# The problem
Transcribe the entries below without alteration.

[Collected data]

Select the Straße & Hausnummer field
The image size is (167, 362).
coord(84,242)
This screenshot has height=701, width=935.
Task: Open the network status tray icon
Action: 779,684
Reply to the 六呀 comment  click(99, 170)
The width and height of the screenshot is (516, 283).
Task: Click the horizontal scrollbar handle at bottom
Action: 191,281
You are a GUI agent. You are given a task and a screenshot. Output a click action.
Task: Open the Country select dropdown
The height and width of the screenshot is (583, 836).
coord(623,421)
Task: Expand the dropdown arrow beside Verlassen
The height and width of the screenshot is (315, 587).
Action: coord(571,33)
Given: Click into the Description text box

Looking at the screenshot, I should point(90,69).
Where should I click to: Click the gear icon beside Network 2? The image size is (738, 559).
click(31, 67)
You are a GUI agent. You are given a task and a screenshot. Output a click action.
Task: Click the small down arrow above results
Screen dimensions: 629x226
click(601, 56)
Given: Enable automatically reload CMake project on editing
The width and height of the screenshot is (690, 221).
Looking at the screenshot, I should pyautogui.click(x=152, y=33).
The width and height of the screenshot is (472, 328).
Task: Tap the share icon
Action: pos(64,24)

# Solution for this problem
Select the Straße & Hausnummer field
The image size is (167, 362).
coord(84,242)
This screenshot has height=701, width=935.
Task: Open the network status tray icon
Action: 779,684
Reply to the 六呀 comment  click(99, 170)
The width and height of the screenshot is (516, 283).
Task: Click the horizontal scrollbar handle at bottom
Action: 191,281
You are a GUI agent. You are given a task and a screenshot. Output a click action.
Task: Open the Country select dropdown
The height and width of the screenshot is (583, 836).
coord(623,421)
Task: Expand the dropdown arrow beside Verlassen
The height and width of the screenshot is (315, 587).
Action: coord(571,33)
Given: Click into the Description text box

Looking at the screenshot, I should point(90,69).
Where should I click to: Click the gear icon beside Network 2? The image size is (738, 559).
click(31, 67)
You are a GUI agent. You are given a task and a screenshot. Output a click action.
Task: Click the small down arrow above results
Screen dimensions: 629x226
click(601, 56)
Given: Enable automatically reload CMake project on editing
The width and height of the screenshot is (690, 221).
Looking at the screenshot, I should pyautogui.click(x=152, y=33).
The width and height of the screenshot is (472, 328).
Task: Tap the share icon
Action: pos(64,24)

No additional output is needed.